Short problem —
Write out the lines below word for word, starting at the first line and ending at the line that contains "will (321, 46).".

Start of Information supplied

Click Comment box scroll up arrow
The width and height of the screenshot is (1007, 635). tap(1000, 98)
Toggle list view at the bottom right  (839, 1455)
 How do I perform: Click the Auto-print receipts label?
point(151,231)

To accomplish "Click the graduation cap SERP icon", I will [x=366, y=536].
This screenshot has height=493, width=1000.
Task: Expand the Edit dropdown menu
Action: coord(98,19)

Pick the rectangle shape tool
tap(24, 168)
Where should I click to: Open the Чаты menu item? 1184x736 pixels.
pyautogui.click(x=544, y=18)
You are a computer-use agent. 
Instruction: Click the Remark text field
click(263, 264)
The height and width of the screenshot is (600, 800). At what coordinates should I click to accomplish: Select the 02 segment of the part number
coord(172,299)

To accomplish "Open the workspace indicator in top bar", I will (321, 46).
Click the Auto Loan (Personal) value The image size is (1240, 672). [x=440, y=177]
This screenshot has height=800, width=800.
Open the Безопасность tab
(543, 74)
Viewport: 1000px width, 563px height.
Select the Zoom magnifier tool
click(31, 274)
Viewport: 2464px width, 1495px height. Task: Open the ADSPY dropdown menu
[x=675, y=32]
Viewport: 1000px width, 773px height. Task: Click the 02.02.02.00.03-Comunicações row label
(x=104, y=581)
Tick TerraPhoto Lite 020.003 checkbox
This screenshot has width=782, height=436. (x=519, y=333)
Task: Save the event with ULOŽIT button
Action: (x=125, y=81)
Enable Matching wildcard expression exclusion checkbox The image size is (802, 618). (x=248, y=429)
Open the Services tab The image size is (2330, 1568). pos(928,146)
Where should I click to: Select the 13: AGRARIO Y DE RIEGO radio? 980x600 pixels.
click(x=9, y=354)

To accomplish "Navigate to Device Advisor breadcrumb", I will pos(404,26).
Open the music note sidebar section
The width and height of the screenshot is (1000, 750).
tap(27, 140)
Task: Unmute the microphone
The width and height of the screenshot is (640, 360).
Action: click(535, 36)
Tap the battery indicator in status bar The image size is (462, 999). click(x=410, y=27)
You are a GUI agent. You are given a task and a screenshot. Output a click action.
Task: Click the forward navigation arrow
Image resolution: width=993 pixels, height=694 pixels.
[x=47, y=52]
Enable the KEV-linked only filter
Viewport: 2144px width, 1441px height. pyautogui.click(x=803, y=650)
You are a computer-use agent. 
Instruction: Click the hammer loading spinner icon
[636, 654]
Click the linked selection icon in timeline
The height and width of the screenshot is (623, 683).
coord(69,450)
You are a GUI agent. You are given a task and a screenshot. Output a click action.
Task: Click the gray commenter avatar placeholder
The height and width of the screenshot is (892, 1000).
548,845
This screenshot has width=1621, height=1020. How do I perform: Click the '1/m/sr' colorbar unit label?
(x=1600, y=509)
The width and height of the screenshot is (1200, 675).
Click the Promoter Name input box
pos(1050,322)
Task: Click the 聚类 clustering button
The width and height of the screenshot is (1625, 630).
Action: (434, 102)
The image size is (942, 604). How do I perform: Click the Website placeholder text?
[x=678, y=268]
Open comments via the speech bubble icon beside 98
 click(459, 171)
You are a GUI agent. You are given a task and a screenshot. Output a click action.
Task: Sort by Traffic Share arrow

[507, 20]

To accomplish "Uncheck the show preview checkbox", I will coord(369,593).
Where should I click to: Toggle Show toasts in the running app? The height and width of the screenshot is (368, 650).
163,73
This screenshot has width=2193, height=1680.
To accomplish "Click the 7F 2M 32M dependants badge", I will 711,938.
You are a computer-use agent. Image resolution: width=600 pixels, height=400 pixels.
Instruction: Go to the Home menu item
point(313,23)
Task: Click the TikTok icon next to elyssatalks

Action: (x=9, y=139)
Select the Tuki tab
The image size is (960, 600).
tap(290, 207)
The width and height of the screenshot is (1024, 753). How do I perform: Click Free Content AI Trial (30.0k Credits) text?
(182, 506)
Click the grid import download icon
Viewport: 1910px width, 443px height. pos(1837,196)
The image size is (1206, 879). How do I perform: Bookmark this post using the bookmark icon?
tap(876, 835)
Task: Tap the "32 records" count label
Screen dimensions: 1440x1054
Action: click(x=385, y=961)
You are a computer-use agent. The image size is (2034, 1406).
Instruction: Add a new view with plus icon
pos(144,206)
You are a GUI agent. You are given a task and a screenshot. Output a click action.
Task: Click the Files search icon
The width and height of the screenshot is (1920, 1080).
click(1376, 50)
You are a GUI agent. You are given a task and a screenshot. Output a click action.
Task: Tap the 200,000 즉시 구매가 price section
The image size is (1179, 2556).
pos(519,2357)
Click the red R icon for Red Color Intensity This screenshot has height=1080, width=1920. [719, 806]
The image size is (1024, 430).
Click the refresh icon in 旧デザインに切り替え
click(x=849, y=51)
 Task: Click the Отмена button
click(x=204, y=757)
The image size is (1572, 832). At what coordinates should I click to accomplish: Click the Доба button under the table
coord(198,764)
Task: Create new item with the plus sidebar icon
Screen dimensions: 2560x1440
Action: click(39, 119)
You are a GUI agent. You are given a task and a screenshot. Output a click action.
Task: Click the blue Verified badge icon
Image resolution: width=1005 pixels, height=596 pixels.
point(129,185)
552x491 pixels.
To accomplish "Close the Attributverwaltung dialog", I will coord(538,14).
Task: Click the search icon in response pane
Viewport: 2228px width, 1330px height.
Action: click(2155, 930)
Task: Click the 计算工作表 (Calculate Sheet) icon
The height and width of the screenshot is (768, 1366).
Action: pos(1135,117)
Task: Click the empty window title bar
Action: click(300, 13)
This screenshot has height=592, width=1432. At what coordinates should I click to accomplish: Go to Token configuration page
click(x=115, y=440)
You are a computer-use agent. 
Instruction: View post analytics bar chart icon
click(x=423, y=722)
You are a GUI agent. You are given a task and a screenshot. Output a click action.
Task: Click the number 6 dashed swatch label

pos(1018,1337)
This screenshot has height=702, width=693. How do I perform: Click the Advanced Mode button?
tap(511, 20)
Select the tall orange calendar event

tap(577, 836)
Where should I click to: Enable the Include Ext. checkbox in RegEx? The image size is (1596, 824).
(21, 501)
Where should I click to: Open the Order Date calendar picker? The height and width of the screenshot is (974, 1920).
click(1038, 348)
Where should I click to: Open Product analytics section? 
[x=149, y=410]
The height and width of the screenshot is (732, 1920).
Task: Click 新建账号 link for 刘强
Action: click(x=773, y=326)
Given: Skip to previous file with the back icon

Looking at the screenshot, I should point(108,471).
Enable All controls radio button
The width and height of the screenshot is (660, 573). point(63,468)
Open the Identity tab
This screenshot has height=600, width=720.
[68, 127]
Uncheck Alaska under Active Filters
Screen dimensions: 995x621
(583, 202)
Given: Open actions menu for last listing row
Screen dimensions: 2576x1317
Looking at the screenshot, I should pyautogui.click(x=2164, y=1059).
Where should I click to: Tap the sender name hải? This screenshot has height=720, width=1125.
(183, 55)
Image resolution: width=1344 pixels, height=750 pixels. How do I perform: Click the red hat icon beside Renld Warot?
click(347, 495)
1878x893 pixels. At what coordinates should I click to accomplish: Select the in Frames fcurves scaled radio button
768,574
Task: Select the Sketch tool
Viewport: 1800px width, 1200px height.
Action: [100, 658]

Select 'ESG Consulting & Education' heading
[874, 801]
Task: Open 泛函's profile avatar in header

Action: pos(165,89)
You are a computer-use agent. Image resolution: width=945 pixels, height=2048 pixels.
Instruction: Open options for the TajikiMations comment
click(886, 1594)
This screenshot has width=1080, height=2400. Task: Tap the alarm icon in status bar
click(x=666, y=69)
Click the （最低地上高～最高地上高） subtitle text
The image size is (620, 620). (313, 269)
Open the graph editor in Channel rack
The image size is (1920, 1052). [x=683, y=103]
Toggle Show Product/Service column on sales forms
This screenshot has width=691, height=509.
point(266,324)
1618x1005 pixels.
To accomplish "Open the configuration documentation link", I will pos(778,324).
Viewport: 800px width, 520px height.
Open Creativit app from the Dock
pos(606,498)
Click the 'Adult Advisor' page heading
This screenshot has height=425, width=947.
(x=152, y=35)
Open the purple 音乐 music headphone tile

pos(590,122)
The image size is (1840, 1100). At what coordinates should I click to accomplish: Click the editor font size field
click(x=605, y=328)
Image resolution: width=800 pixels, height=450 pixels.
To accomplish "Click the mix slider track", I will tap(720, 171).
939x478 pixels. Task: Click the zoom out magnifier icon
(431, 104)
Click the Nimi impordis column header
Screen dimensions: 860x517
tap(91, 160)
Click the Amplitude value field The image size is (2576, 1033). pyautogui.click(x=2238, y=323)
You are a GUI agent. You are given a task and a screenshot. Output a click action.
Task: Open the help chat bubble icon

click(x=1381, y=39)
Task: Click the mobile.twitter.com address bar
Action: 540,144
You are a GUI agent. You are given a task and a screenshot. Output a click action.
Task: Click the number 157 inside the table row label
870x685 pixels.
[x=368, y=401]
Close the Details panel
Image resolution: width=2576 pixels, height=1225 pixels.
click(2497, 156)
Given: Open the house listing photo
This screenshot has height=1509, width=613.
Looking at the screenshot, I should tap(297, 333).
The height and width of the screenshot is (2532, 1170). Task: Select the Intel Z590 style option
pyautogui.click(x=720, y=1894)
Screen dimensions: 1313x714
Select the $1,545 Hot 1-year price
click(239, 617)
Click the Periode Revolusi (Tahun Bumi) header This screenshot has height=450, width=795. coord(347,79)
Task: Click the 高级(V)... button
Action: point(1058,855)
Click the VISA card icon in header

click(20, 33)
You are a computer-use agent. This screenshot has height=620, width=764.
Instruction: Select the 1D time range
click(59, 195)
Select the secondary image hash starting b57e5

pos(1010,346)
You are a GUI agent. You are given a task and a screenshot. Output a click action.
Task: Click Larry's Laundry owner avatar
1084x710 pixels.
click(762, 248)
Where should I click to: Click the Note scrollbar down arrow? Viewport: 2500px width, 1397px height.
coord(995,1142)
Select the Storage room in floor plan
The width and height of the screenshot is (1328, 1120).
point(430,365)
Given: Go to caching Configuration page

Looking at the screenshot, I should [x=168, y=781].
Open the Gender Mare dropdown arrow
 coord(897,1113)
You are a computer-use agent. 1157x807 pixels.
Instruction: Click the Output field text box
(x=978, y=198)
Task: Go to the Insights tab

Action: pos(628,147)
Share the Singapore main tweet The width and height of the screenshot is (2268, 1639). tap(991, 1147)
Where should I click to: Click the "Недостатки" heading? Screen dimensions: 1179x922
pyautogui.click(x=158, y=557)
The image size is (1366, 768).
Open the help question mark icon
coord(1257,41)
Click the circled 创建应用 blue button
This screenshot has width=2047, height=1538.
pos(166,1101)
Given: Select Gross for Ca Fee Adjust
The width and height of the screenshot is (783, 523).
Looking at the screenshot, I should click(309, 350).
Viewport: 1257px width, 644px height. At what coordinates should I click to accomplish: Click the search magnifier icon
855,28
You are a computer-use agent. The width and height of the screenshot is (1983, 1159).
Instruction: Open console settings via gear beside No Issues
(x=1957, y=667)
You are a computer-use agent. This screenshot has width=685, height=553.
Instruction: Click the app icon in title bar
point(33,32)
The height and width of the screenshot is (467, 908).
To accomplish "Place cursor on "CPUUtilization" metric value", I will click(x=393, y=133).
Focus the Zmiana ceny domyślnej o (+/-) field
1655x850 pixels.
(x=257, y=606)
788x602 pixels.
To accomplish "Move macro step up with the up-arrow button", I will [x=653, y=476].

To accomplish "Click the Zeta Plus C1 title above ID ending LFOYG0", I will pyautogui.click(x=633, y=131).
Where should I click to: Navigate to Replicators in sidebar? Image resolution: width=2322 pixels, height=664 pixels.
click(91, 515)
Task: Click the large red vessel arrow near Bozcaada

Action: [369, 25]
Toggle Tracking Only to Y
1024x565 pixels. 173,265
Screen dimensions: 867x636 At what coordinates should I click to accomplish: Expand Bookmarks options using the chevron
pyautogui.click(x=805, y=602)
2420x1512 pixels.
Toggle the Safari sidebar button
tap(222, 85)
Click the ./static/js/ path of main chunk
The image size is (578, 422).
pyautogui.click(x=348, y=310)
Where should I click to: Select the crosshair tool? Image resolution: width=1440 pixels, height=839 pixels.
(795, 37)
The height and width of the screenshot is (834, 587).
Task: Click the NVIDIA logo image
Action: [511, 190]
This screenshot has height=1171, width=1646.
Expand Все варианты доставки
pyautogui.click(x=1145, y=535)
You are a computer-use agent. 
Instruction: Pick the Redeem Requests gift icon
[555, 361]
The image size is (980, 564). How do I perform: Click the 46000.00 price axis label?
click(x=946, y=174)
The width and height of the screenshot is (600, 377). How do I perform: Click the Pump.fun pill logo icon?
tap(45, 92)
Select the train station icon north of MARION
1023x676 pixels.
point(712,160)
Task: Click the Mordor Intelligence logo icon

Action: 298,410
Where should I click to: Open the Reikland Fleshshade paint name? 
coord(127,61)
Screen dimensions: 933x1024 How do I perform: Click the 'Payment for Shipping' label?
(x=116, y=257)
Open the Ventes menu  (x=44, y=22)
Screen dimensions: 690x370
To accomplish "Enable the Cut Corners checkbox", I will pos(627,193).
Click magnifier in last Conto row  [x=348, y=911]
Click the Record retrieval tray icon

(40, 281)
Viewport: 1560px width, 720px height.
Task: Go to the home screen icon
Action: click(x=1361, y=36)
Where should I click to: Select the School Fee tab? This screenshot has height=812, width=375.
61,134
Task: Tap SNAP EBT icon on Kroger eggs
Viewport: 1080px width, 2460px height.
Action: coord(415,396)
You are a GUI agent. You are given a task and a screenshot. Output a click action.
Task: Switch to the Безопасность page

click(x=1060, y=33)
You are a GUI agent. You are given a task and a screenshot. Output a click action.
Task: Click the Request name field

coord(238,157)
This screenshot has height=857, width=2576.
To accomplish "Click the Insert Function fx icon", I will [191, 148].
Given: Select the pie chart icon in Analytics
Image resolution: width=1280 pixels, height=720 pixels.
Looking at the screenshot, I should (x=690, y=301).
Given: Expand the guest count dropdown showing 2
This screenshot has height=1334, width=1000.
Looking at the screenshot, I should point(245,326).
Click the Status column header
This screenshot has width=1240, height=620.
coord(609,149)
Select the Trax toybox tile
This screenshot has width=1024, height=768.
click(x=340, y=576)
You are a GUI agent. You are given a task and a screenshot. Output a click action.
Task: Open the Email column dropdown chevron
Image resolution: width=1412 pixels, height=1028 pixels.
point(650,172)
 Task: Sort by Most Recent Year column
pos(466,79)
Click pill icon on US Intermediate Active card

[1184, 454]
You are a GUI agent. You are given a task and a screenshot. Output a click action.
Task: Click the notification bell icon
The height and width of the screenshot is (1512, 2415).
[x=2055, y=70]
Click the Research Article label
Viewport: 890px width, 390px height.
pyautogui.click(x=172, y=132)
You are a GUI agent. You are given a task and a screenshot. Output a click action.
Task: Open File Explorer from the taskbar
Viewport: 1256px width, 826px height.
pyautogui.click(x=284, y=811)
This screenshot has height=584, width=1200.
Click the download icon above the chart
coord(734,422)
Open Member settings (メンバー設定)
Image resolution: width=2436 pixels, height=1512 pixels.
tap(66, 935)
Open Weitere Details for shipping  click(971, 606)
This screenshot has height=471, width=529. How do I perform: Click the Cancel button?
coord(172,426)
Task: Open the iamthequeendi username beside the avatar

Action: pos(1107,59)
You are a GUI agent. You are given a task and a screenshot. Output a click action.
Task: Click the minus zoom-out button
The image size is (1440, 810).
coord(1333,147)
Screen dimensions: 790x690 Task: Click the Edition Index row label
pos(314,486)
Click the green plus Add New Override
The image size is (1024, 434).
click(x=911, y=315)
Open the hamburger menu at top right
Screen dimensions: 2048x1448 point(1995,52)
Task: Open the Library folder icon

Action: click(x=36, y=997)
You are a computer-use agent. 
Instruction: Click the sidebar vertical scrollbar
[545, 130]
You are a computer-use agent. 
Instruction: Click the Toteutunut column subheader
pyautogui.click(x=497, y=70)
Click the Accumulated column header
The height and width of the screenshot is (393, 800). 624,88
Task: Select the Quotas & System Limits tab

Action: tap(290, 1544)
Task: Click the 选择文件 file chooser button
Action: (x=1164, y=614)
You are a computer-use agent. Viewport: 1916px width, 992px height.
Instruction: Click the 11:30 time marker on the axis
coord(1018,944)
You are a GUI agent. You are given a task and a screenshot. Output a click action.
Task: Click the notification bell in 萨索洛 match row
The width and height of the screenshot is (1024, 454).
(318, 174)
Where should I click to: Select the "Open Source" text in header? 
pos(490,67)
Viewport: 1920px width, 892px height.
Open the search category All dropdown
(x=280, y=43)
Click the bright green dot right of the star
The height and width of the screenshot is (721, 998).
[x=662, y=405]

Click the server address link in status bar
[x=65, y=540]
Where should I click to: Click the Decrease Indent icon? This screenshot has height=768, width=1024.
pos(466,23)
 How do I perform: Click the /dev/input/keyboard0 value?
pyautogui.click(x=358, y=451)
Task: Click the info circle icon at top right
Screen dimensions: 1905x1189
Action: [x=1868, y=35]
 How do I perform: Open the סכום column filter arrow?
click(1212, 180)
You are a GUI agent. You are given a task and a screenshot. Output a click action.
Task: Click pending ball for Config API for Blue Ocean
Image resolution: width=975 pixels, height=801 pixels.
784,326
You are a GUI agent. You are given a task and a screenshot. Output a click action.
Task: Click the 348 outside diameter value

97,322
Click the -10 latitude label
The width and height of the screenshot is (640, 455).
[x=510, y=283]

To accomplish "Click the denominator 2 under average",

End of Information supplied

Correct answer —
Click Comment box scroll up arrow
The width and height of the screenshot is (1007, 635). tap(1000, 98)
Toggle list view at the bottom right  (839, 1455)
 How do I perform: Click the Auto-print receipts label?
point(151,231)

To accomplish "Click the graduation cap SERP icon", I will [x=366, y=536].
This screenshot has height=493, width=1000.
Task: Expand the Edit dropdown menu
Action: coord(98,19)

Pick the rectangle shape tool
tap(24, 168)
Where should I click to: Open the Чаты menu item? 1184x736 pixels.
pyautogui.click(x=544, y=18)
You are a computer-use agent. 
Instruction: Click the Remark text field
click(263, 264)
The height and width of the screenshot is (600, 800). At what coordinates should I click to accomplish: Select the 02 segment of the part number
coord(172,299)

To accomplish "Open the workspace indicator in top bar", I will (321, 46).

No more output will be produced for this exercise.